The boy ignored Duncan, stepped eagerly to Conawago’s side. They clamped their forearms together, their hands gripping near the elbow in a silent, emotional greeting. There was a new aspect to the boy, a feral quality that had been absent at the mission. He had unthreaded the sleeves of his shirt and removed them, leaving his arms bare. A length of rope hung around his waist, from which hung a small pouch. Around his neck was a necklace woven of familiar tawny hair. Alex had braided it from the hair of his ox.

“I thought you had grown more particular about your scalp,” Conawago chastised Duncan.

“But they were like-” Duncan suddenly felt weak. He lowered himself onto a rock. Despite his first impression, obviously they had not been like Conawago, not like the army Indians.

“Hurons. And a few Abenaki, if I’m not mistaken. Two French soldiers, at least one an officer. If they’d seen us, we wouldn’t have lasted five minutes. They are not inclined to be merciful, or to take prisoners, this deep in enemy territory.”

Duncan fought a shudder. “A raiding party? Why here? The farms are along the river.”

“Raids on farms are usually by just a handful of Hurons,” Conawago replied. “Which means the better question is why a party so large should be here at all. A party that size acts as skirmishers between units of the main armies.
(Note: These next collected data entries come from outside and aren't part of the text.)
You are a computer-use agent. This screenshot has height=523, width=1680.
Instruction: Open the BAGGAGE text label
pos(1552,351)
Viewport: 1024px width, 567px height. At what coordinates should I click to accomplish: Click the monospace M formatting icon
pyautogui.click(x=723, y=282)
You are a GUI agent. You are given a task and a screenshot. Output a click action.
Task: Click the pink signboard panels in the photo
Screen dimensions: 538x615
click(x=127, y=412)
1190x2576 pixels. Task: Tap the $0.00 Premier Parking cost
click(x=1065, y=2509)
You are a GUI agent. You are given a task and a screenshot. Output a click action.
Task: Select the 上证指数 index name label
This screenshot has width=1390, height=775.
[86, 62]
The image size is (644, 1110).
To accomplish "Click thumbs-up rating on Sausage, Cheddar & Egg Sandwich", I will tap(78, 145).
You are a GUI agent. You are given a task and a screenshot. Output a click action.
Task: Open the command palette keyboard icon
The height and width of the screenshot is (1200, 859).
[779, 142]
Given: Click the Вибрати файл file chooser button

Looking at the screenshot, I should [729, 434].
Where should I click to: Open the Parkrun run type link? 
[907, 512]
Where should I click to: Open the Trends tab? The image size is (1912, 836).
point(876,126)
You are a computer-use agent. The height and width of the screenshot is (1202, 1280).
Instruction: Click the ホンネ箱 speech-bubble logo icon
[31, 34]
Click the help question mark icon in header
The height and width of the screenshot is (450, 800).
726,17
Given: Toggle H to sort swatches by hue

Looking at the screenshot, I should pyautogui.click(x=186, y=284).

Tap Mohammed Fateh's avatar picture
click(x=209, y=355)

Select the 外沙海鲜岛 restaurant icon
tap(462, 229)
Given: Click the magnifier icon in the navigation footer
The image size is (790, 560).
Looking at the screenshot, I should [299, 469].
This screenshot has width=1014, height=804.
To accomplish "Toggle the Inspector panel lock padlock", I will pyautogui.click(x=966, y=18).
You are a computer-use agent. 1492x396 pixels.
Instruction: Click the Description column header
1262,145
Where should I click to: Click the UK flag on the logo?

But the armies are far north of here, where General Wolfe is moving on Quebec. They shouldn’t be here.”

They shouldn’t be here, Duncan repeated to himself, just as they shouldn’t even know who Duncan was. But they were here, and the French were paying the Hurons to kill him.

Five hours later Duncan was about to drop from exhaustion when Conawago abruptly halted his relentless pace, dropping to a knee beside a fallen tree. Again Duncan knew the old Indian had seen, or sensed, something invisible to him. It was evening. They had been climbing a series of ledges that rose stairlike up a steep ridge, eating dried meat on the run. In the still air came the call of a bird, a low, two-tone whistle, which caused Alex’s head to snap up with a broad grin. Conawago answered the call, and a figure in green emerged from behind a rock a hundred feet ahead.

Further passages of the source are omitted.